Présentant hier son rapport à l’Assemblée générale de l’ONU, Bennett a affirmé que l’Afghanistan connaît « l’attaque la plus grave » et « la plus systématique » contre l’égalité des genres de l’ère moderne.
Il a également exprimé ses inquiétudes quant aux conséquences à long terme des politiques des Taliban, dans un contexte de répression croissante, d’appauvrissement profond et de désespoir généralisé. Bennett a averti qu’une nouvelle génération entière risque de basculer vers la radicalisation.
« Ce qui se passe aujourd’hui en Afghanistan ne restera pas confiné à ses frontières », a-t-il mis en garde.

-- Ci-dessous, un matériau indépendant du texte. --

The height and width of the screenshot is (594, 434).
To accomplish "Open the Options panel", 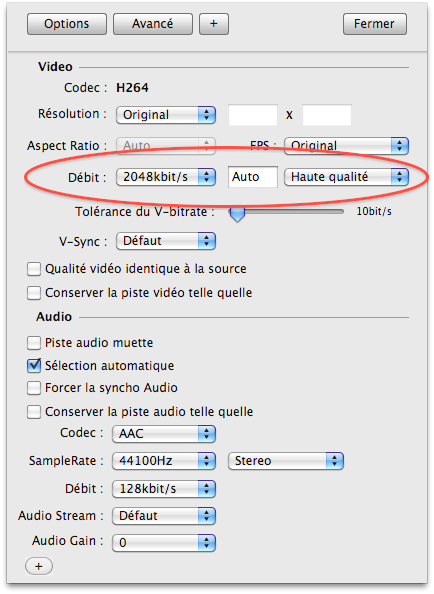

Bennett a souligné que démanteler le système institutionnalisé d’oppression fondée sur le genre mis en place par les Taliban, et répondre aux multiples crises des droits humains dans le pays, exige de la communauté internationale une réaction sérieuse, fondée sur des principes et un engagement soutenu — plutôt qu’une normalisation des Taliban en tant qu’autorités de facto.
Il a insisté sur la nécessité d’inclure les femmes dans tous les processus décisionnels et cadres politiques.
Bennett a également signalé des mauvais traitements, voire des disparitions forcées, d’anciens responsables du gouvernement afghan. Il a appelé la communauté internationale à accroître l’aide humanitaire — en particulier à destination des femmes afghanes.